What is being asked: Below are the records; retype each one exactly.

(Items from a data source)
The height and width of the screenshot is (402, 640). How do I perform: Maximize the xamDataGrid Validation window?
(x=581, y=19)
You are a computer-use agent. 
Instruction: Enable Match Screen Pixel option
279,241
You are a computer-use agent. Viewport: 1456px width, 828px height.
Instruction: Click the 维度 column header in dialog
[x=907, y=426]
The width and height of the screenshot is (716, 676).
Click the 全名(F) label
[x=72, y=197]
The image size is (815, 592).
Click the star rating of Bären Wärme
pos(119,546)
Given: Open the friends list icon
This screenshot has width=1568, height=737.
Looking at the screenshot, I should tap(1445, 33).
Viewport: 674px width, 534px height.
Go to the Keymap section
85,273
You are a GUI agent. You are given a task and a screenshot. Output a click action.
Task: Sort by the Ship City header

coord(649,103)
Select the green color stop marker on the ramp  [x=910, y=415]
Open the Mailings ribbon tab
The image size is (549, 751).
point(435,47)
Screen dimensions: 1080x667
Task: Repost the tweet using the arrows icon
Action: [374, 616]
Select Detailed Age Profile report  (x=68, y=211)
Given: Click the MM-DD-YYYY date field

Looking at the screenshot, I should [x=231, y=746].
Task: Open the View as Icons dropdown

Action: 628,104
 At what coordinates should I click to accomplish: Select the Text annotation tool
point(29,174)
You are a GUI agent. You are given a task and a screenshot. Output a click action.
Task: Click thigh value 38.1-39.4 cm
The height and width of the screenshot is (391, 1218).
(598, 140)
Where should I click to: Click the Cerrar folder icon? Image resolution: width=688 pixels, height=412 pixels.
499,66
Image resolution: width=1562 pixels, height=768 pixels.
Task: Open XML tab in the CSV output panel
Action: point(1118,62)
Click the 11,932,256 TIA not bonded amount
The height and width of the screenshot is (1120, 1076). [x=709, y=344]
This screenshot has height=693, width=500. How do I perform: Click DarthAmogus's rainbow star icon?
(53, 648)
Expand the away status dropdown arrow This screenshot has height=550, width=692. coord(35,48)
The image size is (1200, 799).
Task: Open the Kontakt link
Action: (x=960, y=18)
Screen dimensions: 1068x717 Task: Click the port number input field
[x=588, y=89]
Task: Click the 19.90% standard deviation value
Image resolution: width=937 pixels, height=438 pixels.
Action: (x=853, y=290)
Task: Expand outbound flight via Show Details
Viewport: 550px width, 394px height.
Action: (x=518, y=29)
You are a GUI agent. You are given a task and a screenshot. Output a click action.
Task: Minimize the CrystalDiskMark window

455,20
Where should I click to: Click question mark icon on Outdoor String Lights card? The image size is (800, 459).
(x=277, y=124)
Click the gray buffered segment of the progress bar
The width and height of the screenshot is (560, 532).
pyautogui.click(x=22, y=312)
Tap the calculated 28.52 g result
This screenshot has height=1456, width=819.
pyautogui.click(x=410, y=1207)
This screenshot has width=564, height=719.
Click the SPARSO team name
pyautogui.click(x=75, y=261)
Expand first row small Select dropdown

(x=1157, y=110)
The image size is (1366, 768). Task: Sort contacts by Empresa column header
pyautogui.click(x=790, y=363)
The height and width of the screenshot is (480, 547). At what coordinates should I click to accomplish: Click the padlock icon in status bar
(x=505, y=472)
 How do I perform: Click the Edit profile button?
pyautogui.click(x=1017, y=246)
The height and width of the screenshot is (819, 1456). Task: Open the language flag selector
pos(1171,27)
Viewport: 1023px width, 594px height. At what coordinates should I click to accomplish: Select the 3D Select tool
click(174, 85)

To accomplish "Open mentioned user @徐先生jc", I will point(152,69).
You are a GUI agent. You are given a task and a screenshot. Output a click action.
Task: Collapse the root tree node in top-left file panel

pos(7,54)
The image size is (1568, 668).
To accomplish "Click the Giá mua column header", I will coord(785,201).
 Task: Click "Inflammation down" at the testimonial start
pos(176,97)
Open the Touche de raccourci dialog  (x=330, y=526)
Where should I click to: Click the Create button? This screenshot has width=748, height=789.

Result:
The height and width of the screenshot is (402, 640). How do I perform: Maximize the xamDataGrid Validation window?
(x=581, y=19)
You are a computer-use agent. 
Instruction: Enable Match Screen Pixel option
279,241
You are a computer-use agent. Viewport: 1456px width, 828px height.
Instruction: Click the 维度 column header in dialog
[x=907, y=426]
The width and height of the screenshot is (716, 676).
Click the 全名(F) label
[x=72, y=197]
The image size is (815, 592).
Click the star rating of Bären Wärme
pos(119,546)
Given: Open the friends list icon
This screenshot has width=1568, height=737.
Looking at the screenshot, I should tap(1445, 33).
Viewport: 674px width, 534px height.
Go to the Keymap section
85,273
You are a GUI agent. You are given a task and a screenshot. Output a click action.
Task: Sort by the Ship City header

coord(649,103)
Select the green color stop marker on the ramp  [x=910, y=415]
Open the Mailings ribbon tab
The image size is (549, 751).
point(435,47)
Screen dimensions: 1080x667
Task: Repost the tweet using the arrows icon
Action: [374, 616]
Select Detailed Age Profile report  (x=68, y=211)
Given: Click the MM-DD-YYYY date field

Looking at the screenshot, I should [x=231, y=746].
Task: Open the View as Icons dropdown

Action: 628,104
 At what coordinates should I click to accomplish: Select the Text annotation tool
point(29,174)
You are a GUI agent. You are given a task and a screenshot. Output a click action.
Task: Click thigh value 38.1-39.4 cm
The height and width of the screenshot is (391, 1218).
(598, 140)
Where should I click to: Click the Cerrar folder icon? Image resolution: width=688 pixels, height=412 pixels.
499,66
Image resolution: width=1562 pixels, height=768 pixels.
Task: Open XML tab in the CSV output panel
Action: point(1118,62)
Click the 11,932,256 TIA not bonded amount
The height and width of the screenshot is (1120, 1076). [x=709, y=344]
This screenshot has height=693, width=500. How do I perform: Click DarthAmogus's rainbow star icon?
(53, 648)
Expand the away status dropdown arrow This screenshot has height=550, width=692. coord(35,48)
The image size is (1200, 799).
Task: Open the Kontakt link
Action: (x=960, y=18)
Screen dimensions: 1068x717 Task: Click the port number input field
[x=588, y=89]
Task: Click the 19.90% standard deviation value
Image resolution: width=937 pixels, height=438 pixels.
Action: (x=853, y=290)
Task: Expand outbound flight via Show Details
Viewport: 550px width, 394px height.
Action: (x=518, y=29)
You are a GUI agent. You are given a task and a screenshot. Output a click action.
Task: Minimize the CrystalDiskMark window

455,20
Where should I click to: Click question mark icon on Outdoor String Lights card? The image size is (800, 459).
(x=277, y=124)
Click the gray buffered segment of the progress bar
The width and height of the screenshot is (560, 532).
pyautogui.click(x=22, y=312)
Tap the calculated 28.52 g result
This screenshot has height=1456, width=819.
pyautogui.click(x=410, y=1207)
This screenshot has width=564, height=719.
Click the SPARSO team name
pyautogui.click(x=75, y=261)
Expand first row small Select dropdown

(x=1157, y=110)
The image size is (1366, 768). Task: Sort contacts by Empresa column header
pyautogui.click(x=790, y=363)
The height and width of the screenshot is (480, 547). At what coordinates should I click to accomplish: Click the padlock icon in status bar
(x=505, y=472)
 How do I perform: Click the Edit profile button?
pyautogui.click(x=1017, y=246)
The height and width of the screenshot is (819, 1456). Task: Open the language flag selector
pos(1171,27)
Viewport: 1023px width, 594px height. At what coordinates should I click to accomplish: Select the 3D Select tool
click(174, 85)

To accomplish "Open mentioned user @徐先生jc", I will point(152,69).
You are a GUI agent. You are given a task and a screenshot. Output a click action.
Task: Collapse the root tree node in top-left file panel

pos(7,54)
The image size is (1568, 668).
To accomplish "Click the Giá mua column header", I will coord(785,201).
 Task: Click "Inflammation down" at the testimonial start
pos(176,97)
Open the Touche de raccourci dialog  (x=330, y=526)
Where should I click to: Click the Create button? This screenshot has width=748, height=789.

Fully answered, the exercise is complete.